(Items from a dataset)
--

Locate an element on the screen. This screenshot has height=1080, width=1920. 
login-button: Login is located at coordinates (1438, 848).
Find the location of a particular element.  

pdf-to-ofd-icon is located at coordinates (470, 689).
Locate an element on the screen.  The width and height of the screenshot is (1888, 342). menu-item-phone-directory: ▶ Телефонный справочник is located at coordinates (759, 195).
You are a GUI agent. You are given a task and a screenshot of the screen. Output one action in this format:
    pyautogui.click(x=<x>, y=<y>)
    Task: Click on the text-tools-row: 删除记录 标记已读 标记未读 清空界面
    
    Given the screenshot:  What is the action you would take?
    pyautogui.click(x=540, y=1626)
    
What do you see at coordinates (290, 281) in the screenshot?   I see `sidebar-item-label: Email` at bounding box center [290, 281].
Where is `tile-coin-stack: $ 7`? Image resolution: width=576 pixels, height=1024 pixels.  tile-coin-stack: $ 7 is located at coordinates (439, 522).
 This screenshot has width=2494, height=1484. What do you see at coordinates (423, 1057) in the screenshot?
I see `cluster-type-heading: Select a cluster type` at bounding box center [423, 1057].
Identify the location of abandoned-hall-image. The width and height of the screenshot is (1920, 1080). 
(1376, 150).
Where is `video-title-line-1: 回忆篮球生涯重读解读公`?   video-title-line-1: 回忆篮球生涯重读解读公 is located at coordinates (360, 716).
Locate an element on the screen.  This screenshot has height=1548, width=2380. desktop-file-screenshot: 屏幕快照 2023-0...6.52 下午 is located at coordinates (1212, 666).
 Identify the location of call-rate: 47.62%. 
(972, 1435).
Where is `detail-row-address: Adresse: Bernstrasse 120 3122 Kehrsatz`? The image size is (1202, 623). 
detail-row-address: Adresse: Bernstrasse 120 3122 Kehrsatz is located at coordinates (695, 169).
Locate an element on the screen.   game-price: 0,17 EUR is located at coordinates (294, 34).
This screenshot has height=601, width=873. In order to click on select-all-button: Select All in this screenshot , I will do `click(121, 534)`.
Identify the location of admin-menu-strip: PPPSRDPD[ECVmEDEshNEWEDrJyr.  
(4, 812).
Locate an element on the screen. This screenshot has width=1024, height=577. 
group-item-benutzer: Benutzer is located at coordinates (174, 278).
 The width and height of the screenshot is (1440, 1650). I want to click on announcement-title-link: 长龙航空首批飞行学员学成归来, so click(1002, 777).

--

**ACTION ITEM:** Give the lines from the one containing "of admin-menu-strip: PPPSRDPD[ECVmEDEshNEWEDrJyr." through the end of the material as a numbered list, leaving out any blank lines.

**YOUR RESPONSE:**
1. Identify the location of admin-menu-strip: PPPSRDPD[ECVmEDEshNEWEDrJyr.  
2. (4, 812).
3. Locate an element on the screen. This screenshot has width=1024, height=577. 
4. group-item-benutzer: Benutzer is located at coordinates (174, 278).
5.  The width and height of the screenshot is (1440, 1650). I want to click on announcement-title-link: 长龙航空首批飞行学员学成归来, so click(1002, 777).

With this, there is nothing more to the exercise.